* _What is required_:
From the entries below, please output exactly the lines starting at the one containing "You are a computer-use agent. 1369x856" and ending at the one containing "Task: Click the Enter PIN here field", both included.

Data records
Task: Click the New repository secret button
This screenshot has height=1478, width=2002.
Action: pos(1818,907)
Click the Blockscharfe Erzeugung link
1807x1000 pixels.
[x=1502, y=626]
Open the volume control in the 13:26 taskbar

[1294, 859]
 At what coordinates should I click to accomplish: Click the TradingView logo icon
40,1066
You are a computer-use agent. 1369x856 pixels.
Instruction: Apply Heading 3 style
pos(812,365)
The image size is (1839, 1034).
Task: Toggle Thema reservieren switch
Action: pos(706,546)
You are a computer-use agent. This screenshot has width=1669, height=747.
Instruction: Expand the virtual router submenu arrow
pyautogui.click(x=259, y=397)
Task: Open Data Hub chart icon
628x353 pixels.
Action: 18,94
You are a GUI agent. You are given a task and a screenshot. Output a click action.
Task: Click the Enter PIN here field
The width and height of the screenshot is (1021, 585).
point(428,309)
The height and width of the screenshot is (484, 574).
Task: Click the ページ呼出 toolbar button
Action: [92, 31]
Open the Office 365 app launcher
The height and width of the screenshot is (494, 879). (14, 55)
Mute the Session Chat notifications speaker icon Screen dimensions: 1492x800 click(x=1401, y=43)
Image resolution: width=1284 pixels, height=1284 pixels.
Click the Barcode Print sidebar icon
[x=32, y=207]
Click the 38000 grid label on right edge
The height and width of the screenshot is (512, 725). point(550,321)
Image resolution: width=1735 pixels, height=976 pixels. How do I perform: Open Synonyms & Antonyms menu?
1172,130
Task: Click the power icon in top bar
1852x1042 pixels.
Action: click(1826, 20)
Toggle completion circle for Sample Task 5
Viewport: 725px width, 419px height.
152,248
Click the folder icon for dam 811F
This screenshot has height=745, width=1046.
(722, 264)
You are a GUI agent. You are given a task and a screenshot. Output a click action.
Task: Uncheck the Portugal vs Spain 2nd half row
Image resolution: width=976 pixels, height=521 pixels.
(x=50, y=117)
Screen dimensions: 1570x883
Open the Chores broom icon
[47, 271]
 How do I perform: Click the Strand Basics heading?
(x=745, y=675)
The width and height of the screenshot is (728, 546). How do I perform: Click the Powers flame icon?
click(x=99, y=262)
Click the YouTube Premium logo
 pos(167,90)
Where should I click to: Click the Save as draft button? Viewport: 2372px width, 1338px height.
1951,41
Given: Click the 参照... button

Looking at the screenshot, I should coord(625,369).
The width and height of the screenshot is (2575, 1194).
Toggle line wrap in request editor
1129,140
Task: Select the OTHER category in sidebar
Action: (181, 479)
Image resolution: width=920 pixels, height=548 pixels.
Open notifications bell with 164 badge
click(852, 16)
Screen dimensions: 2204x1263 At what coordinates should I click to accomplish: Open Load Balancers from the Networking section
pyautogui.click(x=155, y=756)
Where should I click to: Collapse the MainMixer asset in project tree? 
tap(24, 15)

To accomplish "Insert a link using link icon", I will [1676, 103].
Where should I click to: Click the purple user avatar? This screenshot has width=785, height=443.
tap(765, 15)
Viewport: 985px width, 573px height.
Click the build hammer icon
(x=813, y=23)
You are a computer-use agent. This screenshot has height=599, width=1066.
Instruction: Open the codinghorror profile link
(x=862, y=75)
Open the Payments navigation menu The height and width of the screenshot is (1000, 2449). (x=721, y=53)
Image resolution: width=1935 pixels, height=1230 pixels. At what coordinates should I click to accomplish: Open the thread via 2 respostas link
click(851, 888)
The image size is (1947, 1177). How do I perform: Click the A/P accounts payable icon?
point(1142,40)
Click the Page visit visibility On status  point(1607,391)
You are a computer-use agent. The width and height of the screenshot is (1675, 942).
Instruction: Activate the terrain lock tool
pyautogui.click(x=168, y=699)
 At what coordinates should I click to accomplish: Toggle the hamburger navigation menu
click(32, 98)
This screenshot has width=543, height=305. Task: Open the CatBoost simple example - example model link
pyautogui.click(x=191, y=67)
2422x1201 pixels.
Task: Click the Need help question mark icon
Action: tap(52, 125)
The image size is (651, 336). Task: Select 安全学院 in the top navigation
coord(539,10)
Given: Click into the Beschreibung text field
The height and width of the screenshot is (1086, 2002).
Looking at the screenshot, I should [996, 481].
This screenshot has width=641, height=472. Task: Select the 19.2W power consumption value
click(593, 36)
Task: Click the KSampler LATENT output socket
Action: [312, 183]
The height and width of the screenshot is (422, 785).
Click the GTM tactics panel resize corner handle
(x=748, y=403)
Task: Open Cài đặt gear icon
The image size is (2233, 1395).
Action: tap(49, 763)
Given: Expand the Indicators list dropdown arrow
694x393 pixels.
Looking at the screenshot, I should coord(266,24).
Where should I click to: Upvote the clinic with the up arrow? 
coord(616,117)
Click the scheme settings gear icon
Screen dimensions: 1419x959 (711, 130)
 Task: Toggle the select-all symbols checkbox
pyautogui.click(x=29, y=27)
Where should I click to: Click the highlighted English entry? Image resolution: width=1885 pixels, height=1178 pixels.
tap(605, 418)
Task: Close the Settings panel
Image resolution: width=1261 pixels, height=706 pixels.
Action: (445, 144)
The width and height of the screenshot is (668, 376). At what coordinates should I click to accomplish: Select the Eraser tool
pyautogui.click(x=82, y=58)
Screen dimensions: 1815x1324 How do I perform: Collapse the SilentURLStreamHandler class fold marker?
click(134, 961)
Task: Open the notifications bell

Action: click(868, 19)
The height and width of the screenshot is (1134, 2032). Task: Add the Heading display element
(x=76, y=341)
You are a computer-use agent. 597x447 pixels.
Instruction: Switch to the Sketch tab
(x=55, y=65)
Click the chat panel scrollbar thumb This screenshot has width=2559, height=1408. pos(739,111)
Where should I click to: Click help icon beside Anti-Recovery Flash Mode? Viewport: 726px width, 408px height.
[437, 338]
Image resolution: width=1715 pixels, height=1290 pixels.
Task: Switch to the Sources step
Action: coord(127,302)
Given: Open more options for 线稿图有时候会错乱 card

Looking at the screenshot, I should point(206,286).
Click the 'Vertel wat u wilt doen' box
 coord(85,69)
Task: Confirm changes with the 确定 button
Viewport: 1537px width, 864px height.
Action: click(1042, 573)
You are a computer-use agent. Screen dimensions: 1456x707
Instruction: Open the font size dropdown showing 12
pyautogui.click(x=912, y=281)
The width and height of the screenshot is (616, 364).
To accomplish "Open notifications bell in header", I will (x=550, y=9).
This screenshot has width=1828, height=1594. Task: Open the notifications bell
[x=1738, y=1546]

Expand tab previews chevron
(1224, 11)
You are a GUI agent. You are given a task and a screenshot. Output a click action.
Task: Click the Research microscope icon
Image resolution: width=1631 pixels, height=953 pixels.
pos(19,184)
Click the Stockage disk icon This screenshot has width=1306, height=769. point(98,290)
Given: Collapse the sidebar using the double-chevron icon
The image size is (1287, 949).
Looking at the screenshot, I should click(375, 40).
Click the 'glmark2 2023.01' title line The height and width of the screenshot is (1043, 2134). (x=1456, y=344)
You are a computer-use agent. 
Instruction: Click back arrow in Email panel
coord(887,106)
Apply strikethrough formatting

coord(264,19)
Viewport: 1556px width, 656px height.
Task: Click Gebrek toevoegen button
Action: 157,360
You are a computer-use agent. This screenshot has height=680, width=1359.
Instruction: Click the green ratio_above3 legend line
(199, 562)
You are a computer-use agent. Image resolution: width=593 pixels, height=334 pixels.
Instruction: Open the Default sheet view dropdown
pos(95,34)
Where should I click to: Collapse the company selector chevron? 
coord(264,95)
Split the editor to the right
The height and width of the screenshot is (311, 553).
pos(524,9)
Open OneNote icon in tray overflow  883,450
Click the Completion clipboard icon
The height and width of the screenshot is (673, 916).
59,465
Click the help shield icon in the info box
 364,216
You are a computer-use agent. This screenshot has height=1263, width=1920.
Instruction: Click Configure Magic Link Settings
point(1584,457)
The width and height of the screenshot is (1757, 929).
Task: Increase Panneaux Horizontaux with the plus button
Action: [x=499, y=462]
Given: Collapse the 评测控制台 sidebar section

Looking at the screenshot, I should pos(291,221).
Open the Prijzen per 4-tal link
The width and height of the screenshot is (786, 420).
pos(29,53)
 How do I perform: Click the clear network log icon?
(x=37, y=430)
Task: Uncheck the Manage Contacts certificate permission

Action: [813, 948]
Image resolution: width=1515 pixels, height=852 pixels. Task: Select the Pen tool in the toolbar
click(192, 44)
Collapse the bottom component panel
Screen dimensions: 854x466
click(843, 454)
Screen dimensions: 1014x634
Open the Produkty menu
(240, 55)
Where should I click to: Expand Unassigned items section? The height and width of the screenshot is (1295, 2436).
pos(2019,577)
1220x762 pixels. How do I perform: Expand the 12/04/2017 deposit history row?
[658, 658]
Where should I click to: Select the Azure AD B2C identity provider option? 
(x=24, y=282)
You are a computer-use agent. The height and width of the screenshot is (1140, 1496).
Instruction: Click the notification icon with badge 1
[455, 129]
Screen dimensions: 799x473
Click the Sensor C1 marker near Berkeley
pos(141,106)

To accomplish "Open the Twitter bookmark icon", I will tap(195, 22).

* _Response_:
You are a computer-use agent. 1369x856 pixels.
Instruction: Apply Heading 3 style
pos(812,365)
The image size is (1839, 1034).
Task: Toggle Thema reservieren switch
Action: pos(706,546)
You are a computer-use agent. This screenshot has width=1669, height=747.
Instruction: Expand the virtual router submenu arrow
pyautogui.click(x=259, y=397)
Task: Open Data Hub chart icon
628x353 pixels.
Action: 18,94
You are a GUI agent. You are given a task and a screenshot. Output a click action.
Task: Click the Enter PIN here field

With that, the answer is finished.